> What this exercise asks:
a - In the forum thread on wiring a solenoid valve to a PLC, why does one reply suggest putting a resistor in series with the solenoid? Explain in one to three sentences, and include the drawbacks that the reply also gives.
b - Summarize the thread on wiring a solenoid valve to a PLC in two sentences.
c - Extend the forum thread on wiring a solenoid valve to a PLC, continuing from where it stops.

─── Reading passage ───

# How to wire solenoid valve to PLC



## FTC (Oct 10, 2016)

You don't have a spare discrete output you can use? You might be able to put a resistor in series with the solenoid to get your minimum load can but this isn't the right way to do it. You would also have to change programming to accommodate this.


----------



## Wardenclyffe (Jan 11, 2019)

120 Volt valve with 24 Volt card 4to 20ma,...??


----------



## Wirenuting (Sep 12, 2010)

An interpossing relay maybe


----------



## Jay Freeman (Aug 2, 2017)

Why would you use an analog card to control an on/off solenoid valve?

Why not use a digital I/O card?


----------



## John Valdes (May 17, 2007)

Wiring diagram? You got two coil leads and no polarity issue.
You have a PLC output that will operate the coil/solenoid. What do you need to know?
I did not look up your solenoid, but I see Warden must have, as he knows the voltage. 

Your profile says engineer?


----------



## glen1971 (Oct 10, 2012)

Use the right kind of card, either DO or relay card. Then match the solenoid voltage to the appropriate card. Then use a fused hot to the card, then to the solenoid, then back to the appropriate terminal.


----------



## 24V (Jan 16, 2019)

─── Provided data ───

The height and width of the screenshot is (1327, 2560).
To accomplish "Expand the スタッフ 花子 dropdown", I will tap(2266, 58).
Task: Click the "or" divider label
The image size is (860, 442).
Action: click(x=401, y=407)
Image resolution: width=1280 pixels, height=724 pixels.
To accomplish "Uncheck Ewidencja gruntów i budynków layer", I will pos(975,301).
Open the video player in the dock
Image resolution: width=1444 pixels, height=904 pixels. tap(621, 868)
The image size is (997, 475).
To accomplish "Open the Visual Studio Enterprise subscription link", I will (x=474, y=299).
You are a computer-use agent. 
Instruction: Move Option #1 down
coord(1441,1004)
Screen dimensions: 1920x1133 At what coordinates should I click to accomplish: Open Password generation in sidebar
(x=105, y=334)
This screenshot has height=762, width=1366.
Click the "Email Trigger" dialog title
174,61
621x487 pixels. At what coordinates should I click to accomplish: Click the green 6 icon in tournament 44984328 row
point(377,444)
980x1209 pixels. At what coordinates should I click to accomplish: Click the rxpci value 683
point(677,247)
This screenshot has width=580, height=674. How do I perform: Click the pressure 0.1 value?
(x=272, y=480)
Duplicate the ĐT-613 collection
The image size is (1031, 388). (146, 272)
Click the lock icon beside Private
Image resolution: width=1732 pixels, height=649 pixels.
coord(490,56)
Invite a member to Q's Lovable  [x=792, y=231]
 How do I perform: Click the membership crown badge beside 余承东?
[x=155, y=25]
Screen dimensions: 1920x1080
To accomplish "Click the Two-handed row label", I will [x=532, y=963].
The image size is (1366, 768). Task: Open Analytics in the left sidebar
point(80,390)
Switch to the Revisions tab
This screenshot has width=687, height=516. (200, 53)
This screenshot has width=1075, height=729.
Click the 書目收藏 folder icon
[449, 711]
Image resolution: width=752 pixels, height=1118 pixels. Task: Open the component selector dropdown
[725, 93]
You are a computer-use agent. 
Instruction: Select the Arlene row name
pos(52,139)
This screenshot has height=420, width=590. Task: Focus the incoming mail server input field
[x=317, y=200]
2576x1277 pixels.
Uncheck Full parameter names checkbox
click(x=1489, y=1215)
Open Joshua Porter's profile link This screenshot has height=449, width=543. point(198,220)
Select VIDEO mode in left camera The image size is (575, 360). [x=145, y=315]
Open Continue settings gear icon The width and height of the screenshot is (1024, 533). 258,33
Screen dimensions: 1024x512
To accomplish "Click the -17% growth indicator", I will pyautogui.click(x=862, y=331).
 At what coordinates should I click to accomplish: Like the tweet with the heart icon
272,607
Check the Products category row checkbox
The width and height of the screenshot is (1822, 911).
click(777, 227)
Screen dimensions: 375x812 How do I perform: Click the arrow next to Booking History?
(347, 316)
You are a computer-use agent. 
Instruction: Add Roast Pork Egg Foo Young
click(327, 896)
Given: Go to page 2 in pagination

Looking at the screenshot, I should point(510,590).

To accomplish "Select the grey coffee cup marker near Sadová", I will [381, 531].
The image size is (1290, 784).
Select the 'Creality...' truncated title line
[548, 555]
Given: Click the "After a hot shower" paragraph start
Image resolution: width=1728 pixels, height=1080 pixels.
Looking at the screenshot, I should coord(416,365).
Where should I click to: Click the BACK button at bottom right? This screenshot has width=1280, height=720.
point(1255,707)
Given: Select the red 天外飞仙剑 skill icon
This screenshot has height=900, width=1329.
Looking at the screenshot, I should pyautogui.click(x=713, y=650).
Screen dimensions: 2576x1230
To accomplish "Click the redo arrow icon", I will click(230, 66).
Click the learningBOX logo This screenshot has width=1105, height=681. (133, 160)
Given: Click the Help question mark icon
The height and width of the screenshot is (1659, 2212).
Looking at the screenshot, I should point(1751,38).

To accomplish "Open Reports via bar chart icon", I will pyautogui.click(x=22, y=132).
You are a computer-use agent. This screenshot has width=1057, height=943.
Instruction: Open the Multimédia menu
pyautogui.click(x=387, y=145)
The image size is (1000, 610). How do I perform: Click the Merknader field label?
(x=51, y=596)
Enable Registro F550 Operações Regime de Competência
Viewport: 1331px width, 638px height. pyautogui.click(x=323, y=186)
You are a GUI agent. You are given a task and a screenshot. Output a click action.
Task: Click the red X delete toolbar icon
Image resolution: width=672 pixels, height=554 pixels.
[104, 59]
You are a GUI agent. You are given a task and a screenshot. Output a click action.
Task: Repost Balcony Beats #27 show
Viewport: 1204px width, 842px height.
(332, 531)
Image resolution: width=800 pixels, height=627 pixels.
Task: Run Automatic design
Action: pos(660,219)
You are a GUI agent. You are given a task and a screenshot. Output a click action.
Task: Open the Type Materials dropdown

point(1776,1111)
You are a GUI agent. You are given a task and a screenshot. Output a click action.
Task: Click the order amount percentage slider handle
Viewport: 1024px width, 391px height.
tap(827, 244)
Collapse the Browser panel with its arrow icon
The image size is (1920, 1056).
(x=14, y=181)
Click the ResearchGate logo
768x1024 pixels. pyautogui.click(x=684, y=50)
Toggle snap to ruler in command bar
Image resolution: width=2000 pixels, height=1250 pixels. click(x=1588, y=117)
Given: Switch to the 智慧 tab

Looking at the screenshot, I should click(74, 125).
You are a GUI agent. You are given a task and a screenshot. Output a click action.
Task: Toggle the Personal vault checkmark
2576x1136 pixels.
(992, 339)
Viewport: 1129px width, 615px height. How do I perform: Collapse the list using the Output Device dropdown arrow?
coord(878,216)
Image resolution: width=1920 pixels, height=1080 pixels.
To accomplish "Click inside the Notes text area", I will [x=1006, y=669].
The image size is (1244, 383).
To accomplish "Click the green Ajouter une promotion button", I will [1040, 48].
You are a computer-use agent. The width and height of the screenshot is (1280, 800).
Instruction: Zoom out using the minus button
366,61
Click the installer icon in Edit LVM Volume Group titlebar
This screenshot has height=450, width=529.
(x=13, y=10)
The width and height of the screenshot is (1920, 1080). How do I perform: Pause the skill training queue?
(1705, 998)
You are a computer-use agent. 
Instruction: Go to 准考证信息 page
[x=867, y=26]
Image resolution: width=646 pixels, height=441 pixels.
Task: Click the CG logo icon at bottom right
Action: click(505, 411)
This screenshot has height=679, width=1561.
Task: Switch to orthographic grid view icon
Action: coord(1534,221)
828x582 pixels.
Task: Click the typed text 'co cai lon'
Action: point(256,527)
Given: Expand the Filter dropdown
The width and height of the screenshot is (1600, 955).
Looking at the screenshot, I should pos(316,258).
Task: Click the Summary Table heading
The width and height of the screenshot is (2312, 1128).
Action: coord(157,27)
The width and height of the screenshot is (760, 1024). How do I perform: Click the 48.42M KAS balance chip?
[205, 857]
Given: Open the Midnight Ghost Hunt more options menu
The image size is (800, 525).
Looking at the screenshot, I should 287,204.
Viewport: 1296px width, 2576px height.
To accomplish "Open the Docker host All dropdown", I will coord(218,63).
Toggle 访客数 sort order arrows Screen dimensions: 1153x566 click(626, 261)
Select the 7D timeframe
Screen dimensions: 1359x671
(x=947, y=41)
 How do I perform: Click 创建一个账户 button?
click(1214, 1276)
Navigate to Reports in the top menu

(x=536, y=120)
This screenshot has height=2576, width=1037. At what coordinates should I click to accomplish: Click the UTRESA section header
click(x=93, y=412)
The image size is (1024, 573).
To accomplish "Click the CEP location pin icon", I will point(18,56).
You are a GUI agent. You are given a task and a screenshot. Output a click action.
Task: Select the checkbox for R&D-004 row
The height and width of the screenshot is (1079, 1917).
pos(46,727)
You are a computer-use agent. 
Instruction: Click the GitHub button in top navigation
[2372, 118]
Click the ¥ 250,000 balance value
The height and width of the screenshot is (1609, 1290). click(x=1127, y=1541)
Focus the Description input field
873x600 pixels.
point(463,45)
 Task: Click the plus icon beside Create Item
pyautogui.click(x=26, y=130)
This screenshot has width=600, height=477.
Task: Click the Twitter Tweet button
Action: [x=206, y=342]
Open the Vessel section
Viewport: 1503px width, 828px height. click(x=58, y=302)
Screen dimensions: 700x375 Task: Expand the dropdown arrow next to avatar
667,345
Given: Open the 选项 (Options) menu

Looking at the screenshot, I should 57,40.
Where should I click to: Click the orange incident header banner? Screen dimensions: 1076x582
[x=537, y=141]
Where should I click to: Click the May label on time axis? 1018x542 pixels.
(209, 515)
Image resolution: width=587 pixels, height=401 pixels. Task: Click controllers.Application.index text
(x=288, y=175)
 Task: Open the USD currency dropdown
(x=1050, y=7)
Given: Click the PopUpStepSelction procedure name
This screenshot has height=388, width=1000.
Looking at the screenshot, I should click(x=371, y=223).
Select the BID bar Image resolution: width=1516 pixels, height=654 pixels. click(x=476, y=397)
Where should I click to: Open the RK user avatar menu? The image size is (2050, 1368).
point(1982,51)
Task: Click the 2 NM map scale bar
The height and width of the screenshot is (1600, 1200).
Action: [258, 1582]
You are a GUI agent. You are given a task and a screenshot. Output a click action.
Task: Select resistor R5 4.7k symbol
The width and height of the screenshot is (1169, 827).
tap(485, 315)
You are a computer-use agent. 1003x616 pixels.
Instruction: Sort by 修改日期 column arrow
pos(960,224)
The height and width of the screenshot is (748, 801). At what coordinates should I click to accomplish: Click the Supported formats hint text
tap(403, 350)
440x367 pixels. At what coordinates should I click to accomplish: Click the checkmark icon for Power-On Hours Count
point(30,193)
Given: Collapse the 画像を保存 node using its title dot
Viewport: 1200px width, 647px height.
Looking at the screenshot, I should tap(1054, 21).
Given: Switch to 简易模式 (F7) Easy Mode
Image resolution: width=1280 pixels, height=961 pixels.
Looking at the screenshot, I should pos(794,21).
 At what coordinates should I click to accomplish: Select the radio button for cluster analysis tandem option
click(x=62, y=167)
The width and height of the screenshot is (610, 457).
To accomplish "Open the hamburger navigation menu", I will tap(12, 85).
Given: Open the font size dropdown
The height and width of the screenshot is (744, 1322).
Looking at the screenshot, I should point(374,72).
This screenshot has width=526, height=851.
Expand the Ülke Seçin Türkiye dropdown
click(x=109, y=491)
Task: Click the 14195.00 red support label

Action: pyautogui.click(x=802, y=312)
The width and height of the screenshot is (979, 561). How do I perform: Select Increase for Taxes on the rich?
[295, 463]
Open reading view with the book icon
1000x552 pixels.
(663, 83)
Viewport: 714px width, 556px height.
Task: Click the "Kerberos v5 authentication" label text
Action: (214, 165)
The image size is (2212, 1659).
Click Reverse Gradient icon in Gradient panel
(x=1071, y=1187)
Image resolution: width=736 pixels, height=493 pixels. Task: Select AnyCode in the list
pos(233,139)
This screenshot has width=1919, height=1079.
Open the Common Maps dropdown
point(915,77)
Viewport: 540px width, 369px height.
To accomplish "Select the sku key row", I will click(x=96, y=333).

───

> In response:
a - The resistor would let the setup reach the minimum load. The same reply says this isn't the right way to do it and that the programming would have to be changed to accommodate it.

b - Replies question pairing a 120-volt valve with a 24-volt 4–20 mA analog card for on/off control and suggest a spare discrete output, a digital I/O card or an interposing relay instead, while noting that a series resistor to reach the minimum load is not the right way. One reply advises using a DO or relay card that matches the solenoid voltage and wiring a fused hot to the card, then to the solenoid, then back to the appropriate terminal, and another points out that the coil has two leads with no polarity issue.

c -
24V said:


> Hi,
> 
> I am trying to connect the ASCO REDHAT 8215G3 with the 1769-IF4X0F2 Analog PLC Module. Unfortunately, I was only able to find the technical specs and installation manual online. Can anyone please provide me with the wiring diagram?
> 
> ...


My apologies I just realized that I mentioned the analog module, I meant to say the 1769-0W16 Relay Output Module. Thank you for all the responses they are greatly appreciated!


----------



## Wardenclyffe (Jan 11, 2019)

glen1971 said:


> Use the right kind of card, either DO or relay card. Then match the solenoid voltage to the appropriate card. Then use a fused hot to the card, then to the solenoid, then back to the appropriate terminal.


Now this will work,...


----------



## glen1971 (Oct 10, 2012)

Wardenclyffe said:


> Now this will work,...


With the right parts, anything is possible! lol!!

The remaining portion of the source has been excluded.